L’armée de l’air du Malawi n’a pas été citée pour répondre directement à cette conclusion, attribuée au rapport du BFU.

Le scepticisme persistant du public à l’égard des enquêtes antérieures a incité la législation à établir une enquête parlementaire.

Selon les déclarations parlementaires, l'enquête se déroulera selon trois volets : un audit en matière de santé, de sûreté, de sécurité et d'environnement ; un examen médico-légal visant à identifier des preuves précédemment négligées ; et des examens post-mortem des victimes de l'accident.

La décision d’exhumer les restes des neuf victimes s’est révélée particulièrement controversée. Aucune autopsie n’a été réalisée lorsque les corps ont été retrouvés en juin 2024.

Dans le cadre des pratiques d'enquête aéronautique internationale, de tels examens peuvent aider à déterminer si des facteurs médicaux ou toxicologiques peuvent avoir affecté la capacité d'un pilote à piloter un aéronef.

Près de deux ans se sont écoulés depuis l'accident, soulevant des questions sur la potentielle dégradation des preuves médico-légales.

Les exhumations sont également porteuses de sensibilité culturelle. Les pratiques funéraires au Malawi revêtent une profonde signification spirituelle et sociale et le dérangement des tombes peut être pénible pour les familles et les communautés.

Le Parlement a indiqué que plus de 150 témoins pourraient être appelés, parmi lesquels des responsables des autorités aéronautiques, de l'armée et des services gouvernementaux impliqués dans l'autorisation du vol.

L'ampleur de la liste des témoins suggère que les décisions liées à l'état de préparation des avions, à l'évaluation météorologique et à l'approbation opérationnelle peuvent avoir impliqué plusieurs institutions. Le comité vise à présenter ses conclusions dans un délai de 90 jours.

L'enquête s'est également retrouvée mêlée au débat politique. Le Parti du Congrès du Malawi (MCP), qui gouvernait le pays au moment de l'accident, a initialement refusé de participer à l'enquête parlementaire.

Les dirigeants du parti, dont le chef de l'opposition Simplex Chithyola Banda, ont fait valoir que leur implication pourrait porter atteinte à l'indépendance de l'enquête, soulignant que deux enquêtes antérieures avaient été menées sous l'administration dirigée par le MCP.

Cependant, le 27 mars, le parti est revenu sur sa position et a accepté de participer après consultations avec le président du parlement, Sameer Suleman, concernant la composition du comité.

L’accident d’avion symbolise désormais des préoccupations plus profondes concernant la surveillance de l’aviation au Malawi. Le rapport du BFU a émis des recommandations de sécurité aux autorités de l'aviation et de la défense du Malawi.

La mise en œuvre de ces recommandations n'a pas été confirmée publiquement et il n'est pas certain qu'elles soient susceptibles de devenir une question centrale pour la commission parlementaire.
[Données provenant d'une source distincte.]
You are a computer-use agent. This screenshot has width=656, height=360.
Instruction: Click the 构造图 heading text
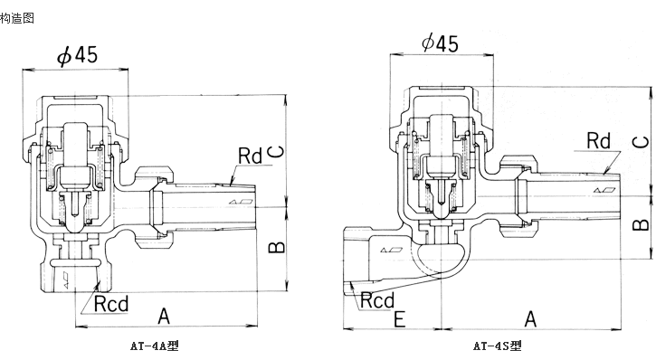coord(16,18)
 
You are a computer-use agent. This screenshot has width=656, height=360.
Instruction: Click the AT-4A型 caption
coord(155,346)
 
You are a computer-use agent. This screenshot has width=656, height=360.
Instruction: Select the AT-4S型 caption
coord(498,346)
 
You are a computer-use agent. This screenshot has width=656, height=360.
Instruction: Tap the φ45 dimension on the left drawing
coord(78,55)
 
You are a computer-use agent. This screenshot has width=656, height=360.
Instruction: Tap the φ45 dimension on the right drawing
coord(440,43)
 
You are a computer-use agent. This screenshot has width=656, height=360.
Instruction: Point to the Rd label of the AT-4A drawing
coord(250,156)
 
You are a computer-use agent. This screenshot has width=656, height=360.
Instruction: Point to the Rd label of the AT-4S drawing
coord(599,140)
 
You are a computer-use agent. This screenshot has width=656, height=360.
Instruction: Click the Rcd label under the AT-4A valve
coord(111,303)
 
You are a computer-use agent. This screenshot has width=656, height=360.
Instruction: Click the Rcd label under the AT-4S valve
coord(377,300)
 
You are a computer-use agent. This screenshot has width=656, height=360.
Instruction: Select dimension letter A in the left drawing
coord(164,316)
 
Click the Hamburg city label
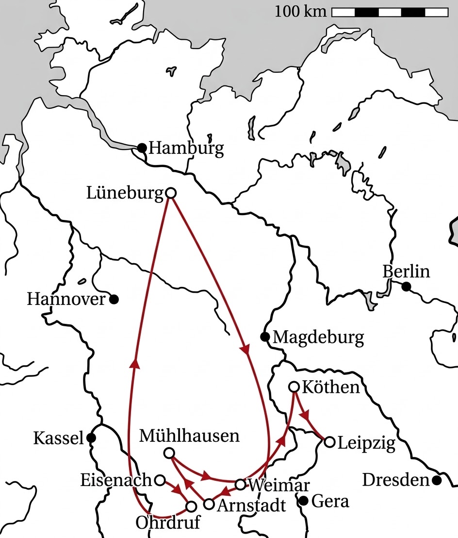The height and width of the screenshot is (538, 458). coord(186,148)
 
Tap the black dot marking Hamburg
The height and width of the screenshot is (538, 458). coord(142,147)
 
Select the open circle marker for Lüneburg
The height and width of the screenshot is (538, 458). coord(170,193)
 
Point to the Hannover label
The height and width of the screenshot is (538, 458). coord(66,299)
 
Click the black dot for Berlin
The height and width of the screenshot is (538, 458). coord(407,286)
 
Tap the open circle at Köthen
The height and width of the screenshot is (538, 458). coord(294,387)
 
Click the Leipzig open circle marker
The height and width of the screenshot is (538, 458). coord(329,442)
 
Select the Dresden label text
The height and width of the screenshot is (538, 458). coord(396,480)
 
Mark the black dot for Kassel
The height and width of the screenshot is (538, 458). coord(90,438)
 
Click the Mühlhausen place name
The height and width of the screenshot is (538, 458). coord(189,436)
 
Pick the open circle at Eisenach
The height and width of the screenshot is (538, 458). coord(159,480)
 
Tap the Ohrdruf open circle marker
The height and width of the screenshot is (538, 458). coord(191,506)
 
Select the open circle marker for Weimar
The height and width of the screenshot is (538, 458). coord(240,484)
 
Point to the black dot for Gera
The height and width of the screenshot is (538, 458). coord(304,501)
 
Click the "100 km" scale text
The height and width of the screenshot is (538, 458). coord(301,11)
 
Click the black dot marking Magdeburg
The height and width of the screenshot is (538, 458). coord(265,336)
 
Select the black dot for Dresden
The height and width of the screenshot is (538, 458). coord(437,480)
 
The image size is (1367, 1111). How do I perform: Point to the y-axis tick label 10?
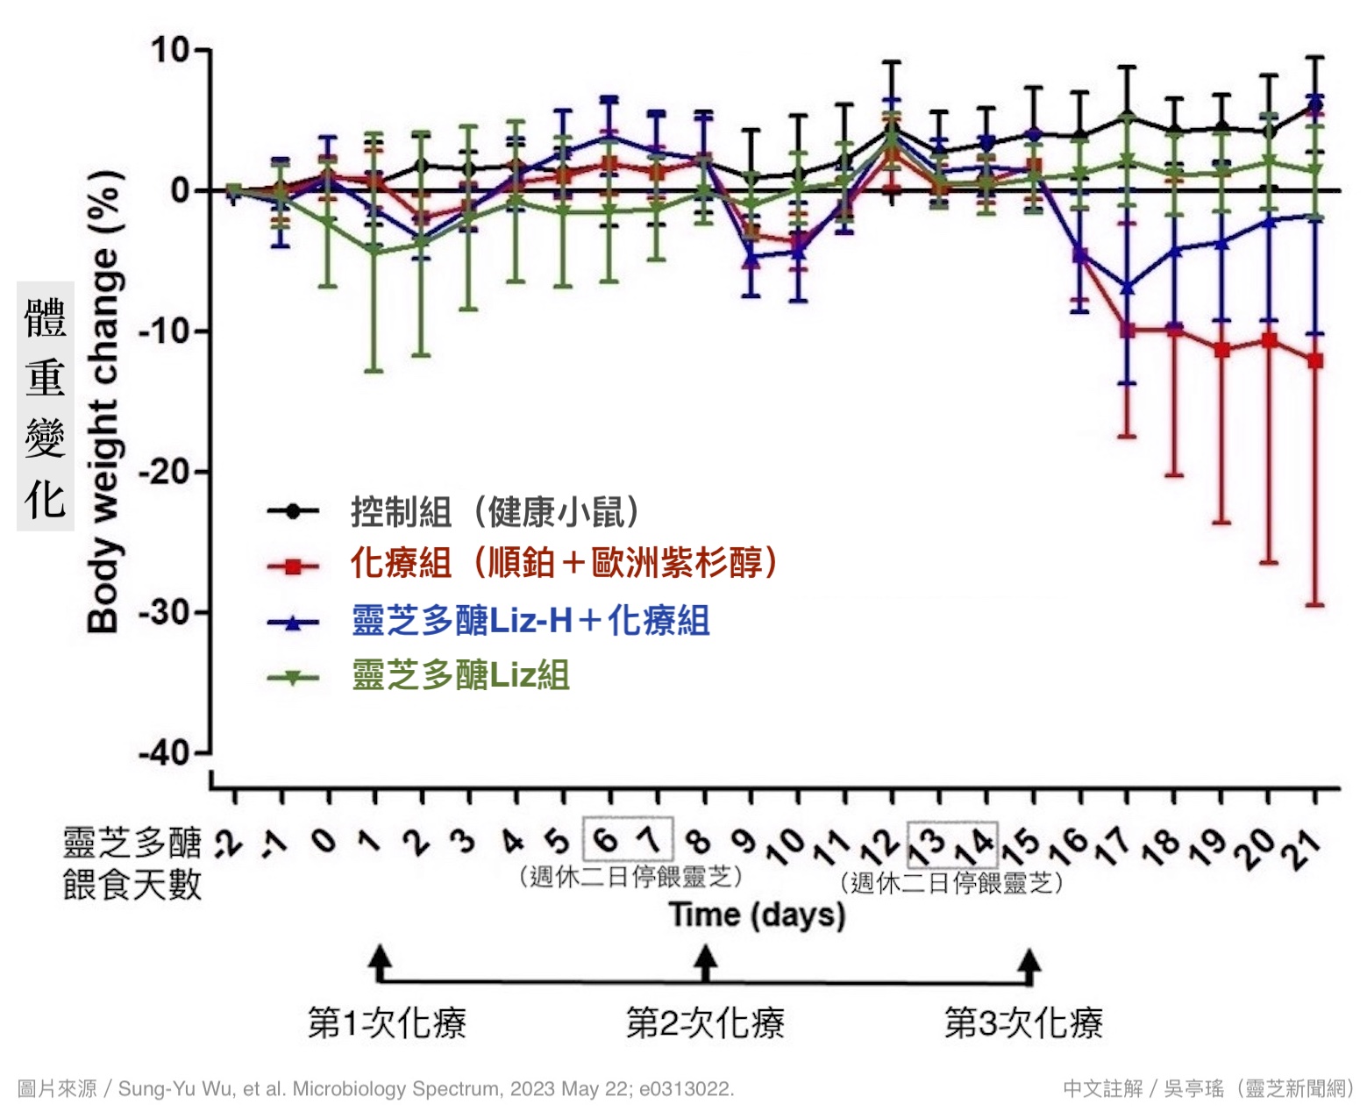(170, 50)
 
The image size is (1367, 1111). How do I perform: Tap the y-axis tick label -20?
(165, 472)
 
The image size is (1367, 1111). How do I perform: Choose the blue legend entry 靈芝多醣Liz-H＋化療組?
(530, 621)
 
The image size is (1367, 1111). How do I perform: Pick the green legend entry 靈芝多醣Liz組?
(461, 675)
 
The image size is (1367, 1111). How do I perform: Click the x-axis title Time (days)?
(758, 915)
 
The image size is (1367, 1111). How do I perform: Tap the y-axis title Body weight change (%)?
(103, 400)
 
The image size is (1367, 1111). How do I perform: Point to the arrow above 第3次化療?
(1031, 964)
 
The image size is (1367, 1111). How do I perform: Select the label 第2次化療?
(705, 1022)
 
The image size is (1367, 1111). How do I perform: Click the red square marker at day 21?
(1315, 360)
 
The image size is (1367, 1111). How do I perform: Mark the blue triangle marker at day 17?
(1128, 287)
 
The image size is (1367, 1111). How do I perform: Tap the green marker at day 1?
(374, 251)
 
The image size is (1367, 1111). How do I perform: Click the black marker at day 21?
(1315, 105)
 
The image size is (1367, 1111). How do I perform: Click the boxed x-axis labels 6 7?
(628, 839)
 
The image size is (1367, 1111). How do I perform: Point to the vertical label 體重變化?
(46, 407)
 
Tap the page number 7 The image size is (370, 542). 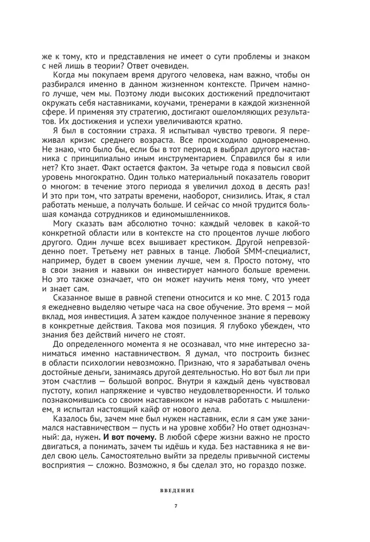[x=177, y=506]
Dans de nombreux pays à faible revenu, l’aviation militaire fonctionne dans des cadres réglementaires différents de ceux qui régissent les compagnies aériennes commerciales.
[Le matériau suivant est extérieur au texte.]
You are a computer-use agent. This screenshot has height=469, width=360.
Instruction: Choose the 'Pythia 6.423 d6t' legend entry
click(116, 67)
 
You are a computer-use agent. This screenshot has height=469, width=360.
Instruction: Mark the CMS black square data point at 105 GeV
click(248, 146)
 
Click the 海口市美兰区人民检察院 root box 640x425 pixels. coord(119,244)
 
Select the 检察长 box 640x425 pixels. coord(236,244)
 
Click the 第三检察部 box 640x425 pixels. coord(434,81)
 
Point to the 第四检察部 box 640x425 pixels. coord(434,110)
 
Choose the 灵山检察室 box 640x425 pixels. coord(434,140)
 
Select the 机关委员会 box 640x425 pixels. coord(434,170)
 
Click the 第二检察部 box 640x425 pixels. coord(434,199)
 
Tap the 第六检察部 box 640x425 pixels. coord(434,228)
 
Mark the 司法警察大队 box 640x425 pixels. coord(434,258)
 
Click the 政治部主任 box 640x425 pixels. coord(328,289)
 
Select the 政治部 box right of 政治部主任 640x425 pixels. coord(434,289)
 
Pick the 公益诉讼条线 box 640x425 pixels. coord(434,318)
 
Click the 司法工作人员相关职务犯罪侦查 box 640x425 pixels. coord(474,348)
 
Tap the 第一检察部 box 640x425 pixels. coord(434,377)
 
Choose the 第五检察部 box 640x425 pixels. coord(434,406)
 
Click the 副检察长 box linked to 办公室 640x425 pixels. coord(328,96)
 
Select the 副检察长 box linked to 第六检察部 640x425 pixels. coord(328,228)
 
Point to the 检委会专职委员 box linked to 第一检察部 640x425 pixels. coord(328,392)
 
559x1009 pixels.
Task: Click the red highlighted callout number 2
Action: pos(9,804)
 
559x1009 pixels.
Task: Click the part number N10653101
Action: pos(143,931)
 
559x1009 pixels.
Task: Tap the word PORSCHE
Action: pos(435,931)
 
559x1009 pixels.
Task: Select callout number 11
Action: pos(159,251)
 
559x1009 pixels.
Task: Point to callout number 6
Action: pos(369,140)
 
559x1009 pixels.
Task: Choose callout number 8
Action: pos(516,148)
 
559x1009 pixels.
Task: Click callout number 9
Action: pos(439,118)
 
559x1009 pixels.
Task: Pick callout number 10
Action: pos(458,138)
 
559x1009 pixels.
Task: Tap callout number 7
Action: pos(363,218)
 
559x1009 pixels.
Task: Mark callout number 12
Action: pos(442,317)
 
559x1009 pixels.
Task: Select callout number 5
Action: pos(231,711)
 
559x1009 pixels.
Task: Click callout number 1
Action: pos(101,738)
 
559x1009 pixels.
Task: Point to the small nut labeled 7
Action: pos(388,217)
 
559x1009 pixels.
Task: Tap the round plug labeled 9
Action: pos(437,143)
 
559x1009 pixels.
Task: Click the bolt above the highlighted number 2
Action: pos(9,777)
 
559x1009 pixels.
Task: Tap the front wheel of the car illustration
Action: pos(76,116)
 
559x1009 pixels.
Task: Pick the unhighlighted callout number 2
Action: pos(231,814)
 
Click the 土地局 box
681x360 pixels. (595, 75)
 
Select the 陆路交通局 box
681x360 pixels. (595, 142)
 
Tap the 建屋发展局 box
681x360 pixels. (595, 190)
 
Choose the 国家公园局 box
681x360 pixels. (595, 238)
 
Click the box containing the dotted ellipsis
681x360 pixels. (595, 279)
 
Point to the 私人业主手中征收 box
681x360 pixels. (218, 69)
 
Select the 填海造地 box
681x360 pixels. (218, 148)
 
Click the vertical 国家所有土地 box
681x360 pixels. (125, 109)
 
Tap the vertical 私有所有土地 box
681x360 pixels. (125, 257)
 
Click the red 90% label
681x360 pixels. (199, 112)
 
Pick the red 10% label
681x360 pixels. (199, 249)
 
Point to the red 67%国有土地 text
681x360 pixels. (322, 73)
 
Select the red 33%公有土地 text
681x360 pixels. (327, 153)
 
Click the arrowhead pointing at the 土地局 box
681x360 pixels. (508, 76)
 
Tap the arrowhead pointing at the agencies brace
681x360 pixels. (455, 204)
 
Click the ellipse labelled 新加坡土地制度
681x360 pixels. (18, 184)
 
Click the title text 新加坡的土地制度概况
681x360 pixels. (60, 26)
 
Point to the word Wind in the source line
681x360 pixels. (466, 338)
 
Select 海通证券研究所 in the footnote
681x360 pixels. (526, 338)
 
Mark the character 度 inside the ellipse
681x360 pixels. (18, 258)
Cependant, l’absence d’enregistreurs de vol et d’une balise de secours fonctionnelle sur un avion d’État transportant un vice-président en exercice a soulevé des questions plus larges sur la surveillance, la maintenance et la responsabilité institutionnelle.

Près de deux ans après le crash, les institutions du Malawi cherchent toujours un compte rendu définitif de ce qui s'est passé le 10 juin 2024.
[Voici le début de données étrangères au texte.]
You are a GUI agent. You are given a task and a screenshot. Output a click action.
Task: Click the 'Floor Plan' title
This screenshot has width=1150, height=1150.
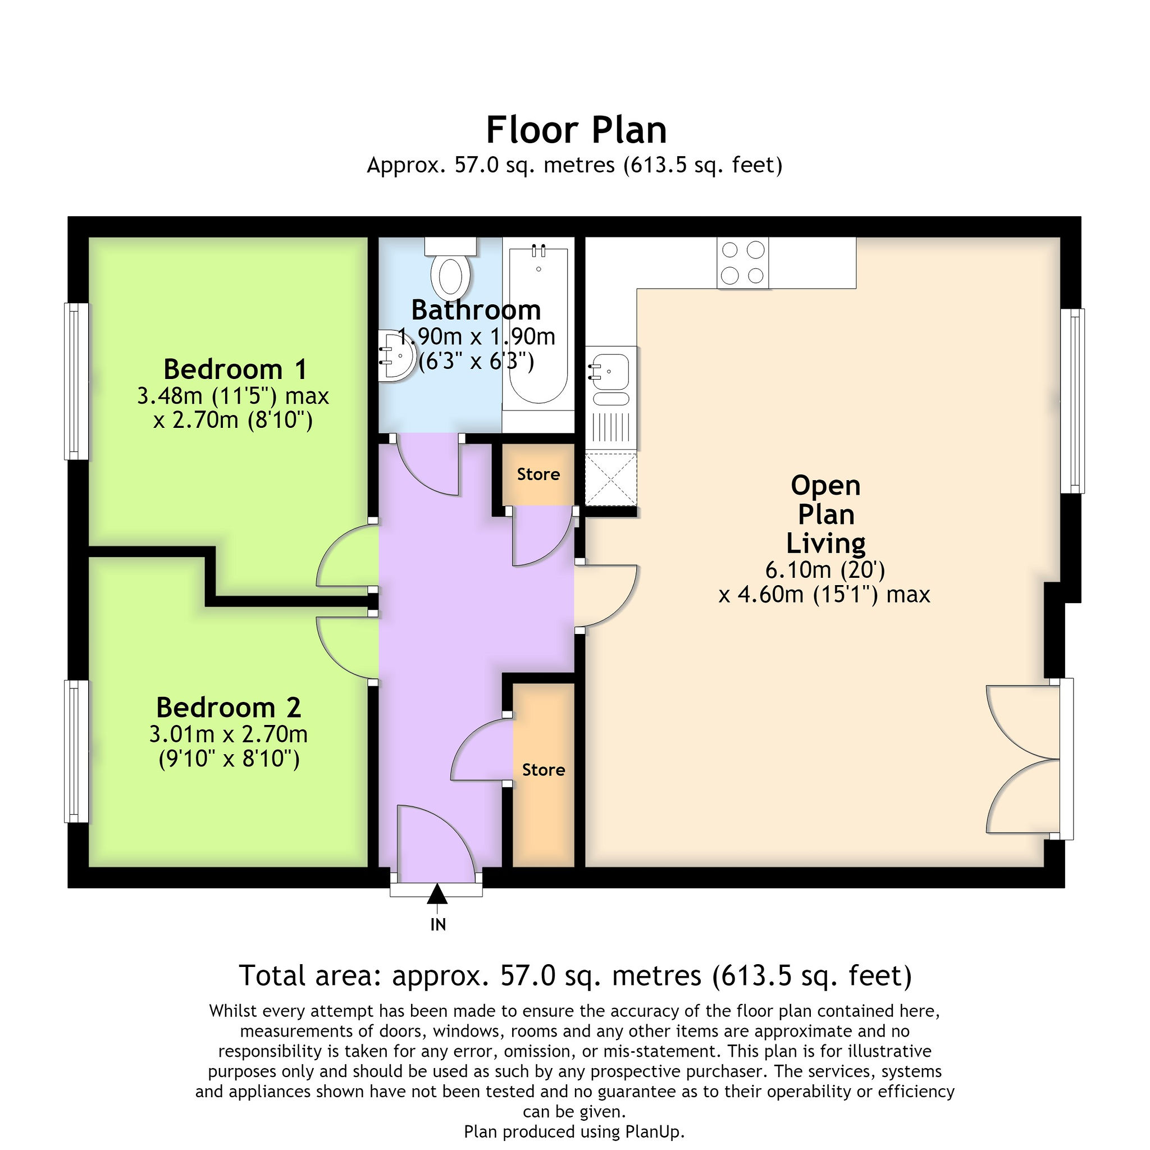(x=576, y=130)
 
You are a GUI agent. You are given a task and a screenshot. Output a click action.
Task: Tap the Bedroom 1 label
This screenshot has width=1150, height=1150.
(x=235, y=369)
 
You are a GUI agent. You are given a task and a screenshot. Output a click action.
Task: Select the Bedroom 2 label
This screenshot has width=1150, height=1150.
(x=229, y=707)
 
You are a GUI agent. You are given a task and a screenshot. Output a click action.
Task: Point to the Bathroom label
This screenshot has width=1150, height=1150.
(x=476, y=310)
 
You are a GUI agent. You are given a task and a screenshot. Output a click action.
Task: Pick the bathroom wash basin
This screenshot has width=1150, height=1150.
(x=395, y=355)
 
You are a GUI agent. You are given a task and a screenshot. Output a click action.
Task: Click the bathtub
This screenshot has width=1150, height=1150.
(x=538, y=326)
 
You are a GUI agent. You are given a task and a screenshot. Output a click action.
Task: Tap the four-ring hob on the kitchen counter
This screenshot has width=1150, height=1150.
(x=743, y=262)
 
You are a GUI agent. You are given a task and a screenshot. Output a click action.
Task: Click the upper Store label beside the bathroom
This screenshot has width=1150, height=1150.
(x=538, y=474)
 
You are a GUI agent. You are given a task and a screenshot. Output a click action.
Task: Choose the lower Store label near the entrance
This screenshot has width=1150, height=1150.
(x=544, y=770)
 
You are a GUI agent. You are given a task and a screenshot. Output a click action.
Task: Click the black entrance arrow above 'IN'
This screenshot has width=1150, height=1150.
(x=437, y=894)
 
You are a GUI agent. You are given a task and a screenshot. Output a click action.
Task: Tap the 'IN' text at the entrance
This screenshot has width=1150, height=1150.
(x=438, y=924)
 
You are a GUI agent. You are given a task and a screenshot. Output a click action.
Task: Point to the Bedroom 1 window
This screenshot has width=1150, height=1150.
(x=76, y=381)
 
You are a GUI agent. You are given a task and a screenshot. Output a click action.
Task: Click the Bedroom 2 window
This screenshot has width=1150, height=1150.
(x=76, y=751)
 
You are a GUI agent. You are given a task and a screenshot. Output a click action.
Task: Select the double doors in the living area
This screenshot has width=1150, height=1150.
(x=1029, y=759)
Si l’enquête parlementaire se déroule sans impasse politique et aboutit à des conclusions crédibles, elle pourrait fournir l’explication la plus complète à ce jour de l’accident et des faiblesses systémiques qu’il a révélées.

Pour les familles des neuf victimes décédées sur une colline reculée du nord du Malawi, la question qui s’est posée après l’accident reste en suspens.

La troisième enquête du pays a commencé. Reste à savoir si ce sera le dernier.